WHAT TO DO >>
1) Rewrite the profile of Jerron Herman starting with "In late 2017" and going on through "within our work.", with "mesmerized" changed to "enthralled".
2) Pick up the profile of Jerron Herman after its last sentence and keep writing.

SELECTED EXCERPT >>
────────────────────────────────────────
Moving and thriving alongside the physicality of disability: the work of Jerron Herman


Molly Joyce talks to New York-based interdisciplinary artist Jerron Herman about disability, dance and his ongoing journey into making work through the combination of dance, text, and visual storytelling.

“The physicality of disability is so prevalent in dance… to an extent my job is to show the unknowns of it.” “It’s the vignette of life with disability I am most interested in… showing you how disabled people thrive.”
Jerron Herman

In late 2017 I was writing music for a video featuring dance, at a time my work was progressing to embrace disability more and more. I was working on a song that reflected notions of body and being from a disability perspective, and was looking to collaborate with a disabled dancer. I came upon a video feature on Jerron Herman on Great Big Story and was mesmerized by his fluid and captivating movement. We are both performers with an impairment on the left sides of our bodies who share an interest in emphasising the place of disability within our work.

Herman responded to a message via LinkedIn, and thus began our collaborative endeavors. These include the Body and Being video with The Roof, live performance Phys. Ed. / aREST / Phys. Ed. BALANCE by Herman at Gibney Dance, and more recently Breaking and Entering, an evening-length work that premiered at New York’s Danspace Project in November 2019 that explores our parallel impaired left sides through divergent yet uniting facets of congenital and acquired disability.

Excerpt from ‘Breaking and Entering’

I was fortunate to sit down virtually with Herman in June 2020 to hear recent thoughts on his ongoing practice, relation to his intersectional identity, and how that has developed. Herman grew up Alameda, California in the San Francisco Bay Area, a pivotal center for disability activism. When he moved to New York City for college he wanted to be an artist and specifically a playwright, however was creating narratives that didn’t explicitly deal with disability. He thought the stories could be neutral, and that his personal self and identity would be exposed with his physical presence as a Black disabled male at the theater, rather than constructing the narrative around such, and as he states: “being a disabled artist but not necessarily creating disability work.”

This approach shifted once Herman started dancing. When he was an intern at a theater company he met choreographer Sean Curran who was intrigued by his openness and facility with movement. Kern introduced Herman to Heidi Latsky, who leads a physically-integrated dance company in New York. Soon after Herman become a company member of Latsky’s company, dancing throughout New York and beyond.
────────────────────────────────────────
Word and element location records

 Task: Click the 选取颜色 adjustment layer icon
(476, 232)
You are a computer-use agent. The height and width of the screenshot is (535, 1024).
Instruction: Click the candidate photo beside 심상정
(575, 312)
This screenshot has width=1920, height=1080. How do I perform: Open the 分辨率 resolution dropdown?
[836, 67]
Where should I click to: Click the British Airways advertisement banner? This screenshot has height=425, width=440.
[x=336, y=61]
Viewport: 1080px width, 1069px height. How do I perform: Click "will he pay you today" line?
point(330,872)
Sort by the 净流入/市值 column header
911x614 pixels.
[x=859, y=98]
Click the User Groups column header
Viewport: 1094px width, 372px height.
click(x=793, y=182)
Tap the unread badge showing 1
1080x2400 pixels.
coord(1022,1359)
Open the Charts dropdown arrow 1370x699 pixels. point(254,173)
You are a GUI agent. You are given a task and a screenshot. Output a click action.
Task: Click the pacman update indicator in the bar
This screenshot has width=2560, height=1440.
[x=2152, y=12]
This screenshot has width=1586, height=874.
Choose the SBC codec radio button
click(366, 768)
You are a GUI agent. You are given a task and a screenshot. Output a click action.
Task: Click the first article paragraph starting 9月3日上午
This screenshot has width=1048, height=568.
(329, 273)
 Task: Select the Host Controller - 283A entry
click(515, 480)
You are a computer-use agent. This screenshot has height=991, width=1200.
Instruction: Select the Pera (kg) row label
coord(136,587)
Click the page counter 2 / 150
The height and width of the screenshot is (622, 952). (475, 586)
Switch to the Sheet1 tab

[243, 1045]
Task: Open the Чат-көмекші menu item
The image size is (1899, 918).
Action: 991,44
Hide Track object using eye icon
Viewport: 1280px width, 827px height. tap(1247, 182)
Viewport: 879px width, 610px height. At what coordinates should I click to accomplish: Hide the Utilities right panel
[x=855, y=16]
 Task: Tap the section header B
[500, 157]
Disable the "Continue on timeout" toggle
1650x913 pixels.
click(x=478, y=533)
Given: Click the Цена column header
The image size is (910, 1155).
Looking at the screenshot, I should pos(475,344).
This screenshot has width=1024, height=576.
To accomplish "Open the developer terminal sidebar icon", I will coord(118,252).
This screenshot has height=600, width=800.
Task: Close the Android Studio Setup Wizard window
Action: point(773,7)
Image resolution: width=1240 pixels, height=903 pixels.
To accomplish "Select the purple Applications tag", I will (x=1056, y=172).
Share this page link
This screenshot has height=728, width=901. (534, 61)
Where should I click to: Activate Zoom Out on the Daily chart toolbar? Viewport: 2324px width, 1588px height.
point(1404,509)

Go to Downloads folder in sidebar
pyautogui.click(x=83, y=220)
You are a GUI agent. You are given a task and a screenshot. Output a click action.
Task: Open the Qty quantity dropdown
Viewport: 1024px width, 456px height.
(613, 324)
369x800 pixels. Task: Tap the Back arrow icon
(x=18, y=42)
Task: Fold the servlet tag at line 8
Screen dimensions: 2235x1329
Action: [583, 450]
────────────────────────────────────────
THE RESULTS >>
1)
In late 2017 I was writing music for a video featuring dance, at a time my work was progressing to embrace disability more and more. I was working on a song that reflected notions of body and being from a disability perspective, and was looking to collaborate with a disabled dancer. I came upon a video feature on Jerron Herman on Great Big Story and was enthralled by his fluid and captivating movement. We are both performers with an impairment on the left sides of our bodies who share an interest in emphasising the place of disability within our work.

2)
Herman describes how through moving and exploring his body, the disability aesthetic became “almost inescapable… my movement and aesthetic literacy increased in terms of how to use disability and why”. He adds that now he will always engage disability, as it “sustains my curiosity and there is always more to be uncovered.” He has found a breadth within the work exploring the legacy disability history provides, using that knowledge as prompts.

Herman has become increasingly active as a solo and collaborative artist, taking part in Relativea celebration of Crip dance parties with DJ Kevin Gotkin, as well as becoming a member of Kinetic Light, led by choreographer and dancer Alice Sheppard with dancer Laurel Lawson and designer Michael Maag.

For Herman collaboration and interdependence are essential to his ongoing practice: “working within disability has changed my idea of what a production looks like, what to expect and value within the industry.” He now highly values interdependence, time to collaborate, and not being the only one showcasing. Herman sums up the beauty of being a disabled artist and always re-examining and evolving one’s relationship to self, practice, and identity: “I am in a state of relearning what it means to be an effective artist.”

Jerron Heman. Photo Mengwen Cao.

In addition to interdependence and relation to the audience, Herman remarks that if he fails to provide comprehensive access, he has “to trust the community to insert their needs/intervention into the experience as well…that there’s room for them to create that beyond me.” He seeks to imagine how we go beyond compliance, beyond access costing too much and not matching up with marketing metrics. He favors “speciality that’s actually universality,” and finds the welcoming factor of access much more interesting and essential than the idea of compliance.

Herman furthers this by stating that an “access check and integration is going to happen no matter what where I am working.” This critical reflection illustrates the singular breadth of Herman’s practice and overall outlook. As he describes, “it’s the vignette of life with disability I am more interested in…showing you how disabled people thrive in the workplace, about assuming they are already there, the body is already there, and that’s the thing I don’t see enough images of…disabled people living and thriving.”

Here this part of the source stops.